Sustaining nuance in the current political climate
At least in the TV debate of the book’s theses, the rhetorical prowess of Abdel-Samad has a certain edge of the quiet Khorchide: the discussion has Khorchide struggling to defend his perspective on the Quran against Abdel-Samad’s assault. Khorchide manages to make a number of memorable points – presenting, for instance, his view of how the Quran as a text of ongoing divine communication might be read in a meaningful way by Muslims today. Yet the viewer is still left with an overall sense that nuance is difficult to sustain in a public debate that pits an eloquently presented black and white narrative à la Abdel-Samad against the more complex analysis that Khorchide seeks to put forward.
The book form of the debate might be somewhat more suited to Khorchide, insofar as it might enable him to deploy a well-thought out answer to Abdel-Samad’s stark attacks. Nevertheless, the difficulties in developing an ambitious and theologically serious argument about the Quran faced by Khorchide are emblematic of the current state of the public debate in Germany and Europe. In fact, as his critics have noted, Abdel-Samad shares the fundamentalist Salafi understanding of Islam that he claims to fight; the sole difference being that he castigates what the Salafis find admirable. Neither of them can actually accommodate a more nuanced understanding of Islam as a lived religion or of its foundational texts.

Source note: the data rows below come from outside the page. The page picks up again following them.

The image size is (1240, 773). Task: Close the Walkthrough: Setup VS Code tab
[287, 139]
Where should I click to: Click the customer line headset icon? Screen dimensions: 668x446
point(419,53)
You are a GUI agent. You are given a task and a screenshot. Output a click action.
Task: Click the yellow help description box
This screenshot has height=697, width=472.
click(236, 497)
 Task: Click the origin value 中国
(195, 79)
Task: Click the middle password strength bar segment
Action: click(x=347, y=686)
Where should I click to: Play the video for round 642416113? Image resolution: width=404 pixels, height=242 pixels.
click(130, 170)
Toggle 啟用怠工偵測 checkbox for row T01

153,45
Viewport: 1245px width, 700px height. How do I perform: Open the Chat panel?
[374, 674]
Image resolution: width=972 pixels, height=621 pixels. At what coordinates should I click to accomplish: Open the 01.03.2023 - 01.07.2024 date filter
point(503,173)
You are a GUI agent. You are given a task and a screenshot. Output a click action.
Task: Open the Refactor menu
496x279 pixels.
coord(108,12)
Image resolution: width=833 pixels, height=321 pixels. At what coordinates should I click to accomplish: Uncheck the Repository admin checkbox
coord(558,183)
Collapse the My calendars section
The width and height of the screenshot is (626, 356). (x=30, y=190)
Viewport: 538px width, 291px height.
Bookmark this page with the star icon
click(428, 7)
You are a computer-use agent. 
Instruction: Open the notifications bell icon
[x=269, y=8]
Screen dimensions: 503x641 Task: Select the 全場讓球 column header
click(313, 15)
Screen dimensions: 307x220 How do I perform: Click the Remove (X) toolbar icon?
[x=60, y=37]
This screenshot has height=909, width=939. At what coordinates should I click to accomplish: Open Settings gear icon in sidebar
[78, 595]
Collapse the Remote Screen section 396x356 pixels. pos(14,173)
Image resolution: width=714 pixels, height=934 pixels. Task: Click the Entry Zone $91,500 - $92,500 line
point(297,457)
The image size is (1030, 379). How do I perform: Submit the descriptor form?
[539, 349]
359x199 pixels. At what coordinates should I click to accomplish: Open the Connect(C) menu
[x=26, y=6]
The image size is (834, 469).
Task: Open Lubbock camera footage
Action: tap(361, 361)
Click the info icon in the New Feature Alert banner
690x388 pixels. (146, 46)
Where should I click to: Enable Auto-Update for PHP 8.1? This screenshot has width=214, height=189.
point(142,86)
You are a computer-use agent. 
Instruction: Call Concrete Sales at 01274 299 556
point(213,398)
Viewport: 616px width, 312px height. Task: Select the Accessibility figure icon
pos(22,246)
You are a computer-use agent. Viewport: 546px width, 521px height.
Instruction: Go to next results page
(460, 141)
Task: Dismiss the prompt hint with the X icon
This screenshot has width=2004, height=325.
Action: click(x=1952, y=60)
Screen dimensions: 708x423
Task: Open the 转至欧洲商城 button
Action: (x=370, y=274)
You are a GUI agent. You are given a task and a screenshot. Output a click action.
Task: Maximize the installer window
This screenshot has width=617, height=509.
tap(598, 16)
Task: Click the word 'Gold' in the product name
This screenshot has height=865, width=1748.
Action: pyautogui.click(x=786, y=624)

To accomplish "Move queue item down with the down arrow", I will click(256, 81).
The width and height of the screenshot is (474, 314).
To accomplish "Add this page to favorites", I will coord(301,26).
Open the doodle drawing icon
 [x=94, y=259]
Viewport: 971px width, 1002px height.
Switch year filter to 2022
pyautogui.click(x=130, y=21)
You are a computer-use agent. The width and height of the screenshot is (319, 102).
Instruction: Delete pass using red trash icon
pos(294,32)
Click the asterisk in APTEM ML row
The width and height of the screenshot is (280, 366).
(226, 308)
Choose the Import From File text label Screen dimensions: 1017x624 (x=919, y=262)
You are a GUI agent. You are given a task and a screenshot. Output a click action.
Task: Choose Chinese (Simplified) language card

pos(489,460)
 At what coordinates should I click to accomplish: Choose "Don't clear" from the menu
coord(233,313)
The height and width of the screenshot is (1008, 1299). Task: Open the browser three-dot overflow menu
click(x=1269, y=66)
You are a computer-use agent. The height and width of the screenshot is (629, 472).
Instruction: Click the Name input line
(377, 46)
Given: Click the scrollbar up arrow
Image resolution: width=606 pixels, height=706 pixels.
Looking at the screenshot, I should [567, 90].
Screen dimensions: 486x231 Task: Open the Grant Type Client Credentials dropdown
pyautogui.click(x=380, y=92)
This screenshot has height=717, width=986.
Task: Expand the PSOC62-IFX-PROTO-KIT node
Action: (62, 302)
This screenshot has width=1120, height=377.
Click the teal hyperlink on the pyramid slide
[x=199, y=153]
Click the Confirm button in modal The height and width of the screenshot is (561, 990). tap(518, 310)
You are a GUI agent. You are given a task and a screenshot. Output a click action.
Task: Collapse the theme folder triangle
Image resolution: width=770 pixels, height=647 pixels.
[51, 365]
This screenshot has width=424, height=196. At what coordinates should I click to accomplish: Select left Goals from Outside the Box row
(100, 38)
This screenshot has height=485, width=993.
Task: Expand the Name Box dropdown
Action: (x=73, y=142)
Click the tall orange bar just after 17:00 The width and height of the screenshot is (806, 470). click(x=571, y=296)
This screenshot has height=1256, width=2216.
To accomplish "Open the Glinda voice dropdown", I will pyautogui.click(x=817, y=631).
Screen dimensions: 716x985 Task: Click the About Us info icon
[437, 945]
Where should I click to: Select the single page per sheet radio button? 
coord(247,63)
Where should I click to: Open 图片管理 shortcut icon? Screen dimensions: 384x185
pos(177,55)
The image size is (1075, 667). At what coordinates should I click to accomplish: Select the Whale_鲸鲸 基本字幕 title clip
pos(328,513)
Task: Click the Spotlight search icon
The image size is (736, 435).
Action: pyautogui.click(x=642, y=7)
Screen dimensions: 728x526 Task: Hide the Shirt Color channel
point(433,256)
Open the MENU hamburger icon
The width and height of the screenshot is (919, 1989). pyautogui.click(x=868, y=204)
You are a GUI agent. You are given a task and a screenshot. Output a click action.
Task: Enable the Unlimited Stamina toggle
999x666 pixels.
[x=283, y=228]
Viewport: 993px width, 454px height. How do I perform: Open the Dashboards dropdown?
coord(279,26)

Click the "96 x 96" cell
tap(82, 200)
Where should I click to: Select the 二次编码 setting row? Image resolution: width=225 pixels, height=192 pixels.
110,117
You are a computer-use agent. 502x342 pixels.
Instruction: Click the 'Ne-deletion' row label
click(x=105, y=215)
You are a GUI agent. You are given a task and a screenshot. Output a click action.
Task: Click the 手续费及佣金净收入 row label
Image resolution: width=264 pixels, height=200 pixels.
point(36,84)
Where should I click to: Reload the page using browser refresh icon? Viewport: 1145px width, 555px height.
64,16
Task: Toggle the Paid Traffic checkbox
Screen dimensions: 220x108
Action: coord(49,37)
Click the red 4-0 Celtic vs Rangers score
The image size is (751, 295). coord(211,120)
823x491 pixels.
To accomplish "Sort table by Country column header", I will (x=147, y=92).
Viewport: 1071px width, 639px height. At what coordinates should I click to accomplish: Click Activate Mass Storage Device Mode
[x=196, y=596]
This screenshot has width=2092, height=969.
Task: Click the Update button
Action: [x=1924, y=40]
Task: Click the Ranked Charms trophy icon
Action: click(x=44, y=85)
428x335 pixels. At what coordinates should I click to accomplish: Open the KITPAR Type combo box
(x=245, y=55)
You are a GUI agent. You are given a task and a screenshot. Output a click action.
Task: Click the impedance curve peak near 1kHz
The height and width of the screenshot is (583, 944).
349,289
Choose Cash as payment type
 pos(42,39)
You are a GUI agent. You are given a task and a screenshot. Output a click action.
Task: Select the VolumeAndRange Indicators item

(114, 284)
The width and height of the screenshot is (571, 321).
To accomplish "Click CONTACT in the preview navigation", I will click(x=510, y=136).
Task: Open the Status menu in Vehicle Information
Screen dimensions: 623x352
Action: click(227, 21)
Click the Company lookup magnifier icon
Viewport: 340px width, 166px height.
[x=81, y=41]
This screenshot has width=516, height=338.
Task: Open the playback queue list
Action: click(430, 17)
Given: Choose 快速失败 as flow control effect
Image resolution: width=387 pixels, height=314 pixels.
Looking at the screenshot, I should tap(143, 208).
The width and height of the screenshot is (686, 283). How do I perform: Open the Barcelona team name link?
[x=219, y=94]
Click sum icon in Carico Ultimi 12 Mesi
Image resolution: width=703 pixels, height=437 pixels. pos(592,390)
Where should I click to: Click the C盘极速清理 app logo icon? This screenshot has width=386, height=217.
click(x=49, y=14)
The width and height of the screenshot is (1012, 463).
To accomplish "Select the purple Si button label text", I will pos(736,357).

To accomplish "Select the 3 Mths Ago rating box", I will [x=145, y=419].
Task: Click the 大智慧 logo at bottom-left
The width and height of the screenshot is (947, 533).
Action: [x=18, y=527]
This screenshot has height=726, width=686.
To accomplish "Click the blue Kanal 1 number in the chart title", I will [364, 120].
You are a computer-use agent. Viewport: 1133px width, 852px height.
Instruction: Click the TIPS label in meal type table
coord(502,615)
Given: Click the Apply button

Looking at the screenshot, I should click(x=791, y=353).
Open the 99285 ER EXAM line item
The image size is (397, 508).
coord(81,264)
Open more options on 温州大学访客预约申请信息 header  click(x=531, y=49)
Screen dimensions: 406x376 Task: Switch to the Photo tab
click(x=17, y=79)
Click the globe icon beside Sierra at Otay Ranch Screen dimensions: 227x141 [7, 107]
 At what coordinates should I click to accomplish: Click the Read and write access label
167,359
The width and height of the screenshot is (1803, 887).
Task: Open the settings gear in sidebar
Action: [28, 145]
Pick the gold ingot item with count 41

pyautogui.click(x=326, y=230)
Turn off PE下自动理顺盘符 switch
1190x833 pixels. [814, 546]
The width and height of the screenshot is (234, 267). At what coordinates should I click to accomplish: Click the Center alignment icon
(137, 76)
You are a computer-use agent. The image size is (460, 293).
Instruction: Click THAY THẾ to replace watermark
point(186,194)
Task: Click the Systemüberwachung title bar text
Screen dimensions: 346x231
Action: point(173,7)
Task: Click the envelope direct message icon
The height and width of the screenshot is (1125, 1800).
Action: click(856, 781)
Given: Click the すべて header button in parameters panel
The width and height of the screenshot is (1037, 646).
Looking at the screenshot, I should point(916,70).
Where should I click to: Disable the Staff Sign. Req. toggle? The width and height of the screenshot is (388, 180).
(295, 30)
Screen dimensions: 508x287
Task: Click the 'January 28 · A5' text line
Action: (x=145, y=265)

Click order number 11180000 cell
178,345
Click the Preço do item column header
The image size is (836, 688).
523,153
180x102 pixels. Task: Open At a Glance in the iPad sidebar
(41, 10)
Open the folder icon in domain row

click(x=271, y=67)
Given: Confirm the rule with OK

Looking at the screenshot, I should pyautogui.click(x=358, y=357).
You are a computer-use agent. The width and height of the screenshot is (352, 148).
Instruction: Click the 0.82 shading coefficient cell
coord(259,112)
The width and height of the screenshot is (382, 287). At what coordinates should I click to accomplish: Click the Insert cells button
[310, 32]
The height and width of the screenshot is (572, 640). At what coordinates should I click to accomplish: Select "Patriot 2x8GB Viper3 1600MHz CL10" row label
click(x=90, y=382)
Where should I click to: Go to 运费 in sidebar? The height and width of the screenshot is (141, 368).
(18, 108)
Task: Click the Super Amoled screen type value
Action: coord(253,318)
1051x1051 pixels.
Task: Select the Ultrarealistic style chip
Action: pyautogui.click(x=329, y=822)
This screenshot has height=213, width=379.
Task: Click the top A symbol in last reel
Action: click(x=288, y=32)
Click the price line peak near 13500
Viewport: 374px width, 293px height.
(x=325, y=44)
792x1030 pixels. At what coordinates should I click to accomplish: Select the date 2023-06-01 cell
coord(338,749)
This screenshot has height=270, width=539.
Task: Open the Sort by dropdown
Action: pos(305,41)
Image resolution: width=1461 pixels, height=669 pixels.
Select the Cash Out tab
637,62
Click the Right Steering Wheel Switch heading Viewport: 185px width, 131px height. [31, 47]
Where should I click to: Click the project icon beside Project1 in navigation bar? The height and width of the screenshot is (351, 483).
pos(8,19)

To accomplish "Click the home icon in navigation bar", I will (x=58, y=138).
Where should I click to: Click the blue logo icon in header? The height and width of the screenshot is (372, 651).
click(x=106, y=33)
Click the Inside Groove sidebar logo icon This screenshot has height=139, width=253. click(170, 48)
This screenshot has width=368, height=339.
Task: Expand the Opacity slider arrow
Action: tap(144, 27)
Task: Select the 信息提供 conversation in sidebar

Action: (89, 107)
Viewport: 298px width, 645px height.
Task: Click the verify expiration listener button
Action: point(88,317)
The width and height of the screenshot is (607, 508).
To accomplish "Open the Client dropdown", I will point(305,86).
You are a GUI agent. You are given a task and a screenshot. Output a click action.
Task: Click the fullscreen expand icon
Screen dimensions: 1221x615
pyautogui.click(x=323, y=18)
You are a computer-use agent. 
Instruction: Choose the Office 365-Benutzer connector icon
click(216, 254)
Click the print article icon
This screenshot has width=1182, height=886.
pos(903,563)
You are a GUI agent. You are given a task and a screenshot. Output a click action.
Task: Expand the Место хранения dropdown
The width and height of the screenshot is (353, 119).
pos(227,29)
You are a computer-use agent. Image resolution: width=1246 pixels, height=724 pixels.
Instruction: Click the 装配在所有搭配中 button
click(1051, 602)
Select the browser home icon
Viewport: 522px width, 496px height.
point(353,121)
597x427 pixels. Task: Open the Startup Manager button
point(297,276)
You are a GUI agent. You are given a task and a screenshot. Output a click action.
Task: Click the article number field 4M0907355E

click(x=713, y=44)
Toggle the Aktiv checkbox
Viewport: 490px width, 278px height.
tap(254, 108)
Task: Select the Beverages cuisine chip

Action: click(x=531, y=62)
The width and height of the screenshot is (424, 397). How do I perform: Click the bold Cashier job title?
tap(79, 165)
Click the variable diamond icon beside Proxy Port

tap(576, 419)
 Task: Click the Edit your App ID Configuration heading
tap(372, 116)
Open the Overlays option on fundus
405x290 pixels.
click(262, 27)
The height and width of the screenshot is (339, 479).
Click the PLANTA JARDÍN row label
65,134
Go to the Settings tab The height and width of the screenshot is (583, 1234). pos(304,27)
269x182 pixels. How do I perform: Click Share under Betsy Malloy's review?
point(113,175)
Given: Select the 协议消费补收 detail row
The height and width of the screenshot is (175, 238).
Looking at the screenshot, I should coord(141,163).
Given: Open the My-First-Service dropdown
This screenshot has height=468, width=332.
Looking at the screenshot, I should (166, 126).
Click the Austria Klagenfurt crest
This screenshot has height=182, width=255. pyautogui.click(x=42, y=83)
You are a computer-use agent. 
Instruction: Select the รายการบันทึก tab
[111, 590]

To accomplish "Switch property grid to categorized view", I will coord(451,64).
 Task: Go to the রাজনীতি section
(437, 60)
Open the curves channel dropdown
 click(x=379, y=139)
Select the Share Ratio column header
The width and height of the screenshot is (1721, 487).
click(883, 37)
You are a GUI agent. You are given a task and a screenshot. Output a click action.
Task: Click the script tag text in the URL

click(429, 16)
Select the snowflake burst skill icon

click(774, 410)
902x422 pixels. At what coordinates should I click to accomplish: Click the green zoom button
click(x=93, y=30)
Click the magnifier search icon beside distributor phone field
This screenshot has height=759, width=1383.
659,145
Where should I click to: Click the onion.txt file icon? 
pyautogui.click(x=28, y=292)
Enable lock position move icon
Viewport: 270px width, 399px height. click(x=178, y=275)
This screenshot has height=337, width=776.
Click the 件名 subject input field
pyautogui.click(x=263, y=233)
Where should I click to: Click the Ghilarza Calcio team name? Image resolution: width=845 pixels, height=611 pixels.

In this respect, one of Khorchide’s points from the TV discussion rings true: the message that readers derive from the Quran tell us far more about the nature of the interpreter in question than about the nature of the Quran. The fundamentalist “must ask himself: ‘with what eyes of hate do I actually read the Quran?’” Perhaps Hamed Abdel-Samad, too, ought to take this question seriously.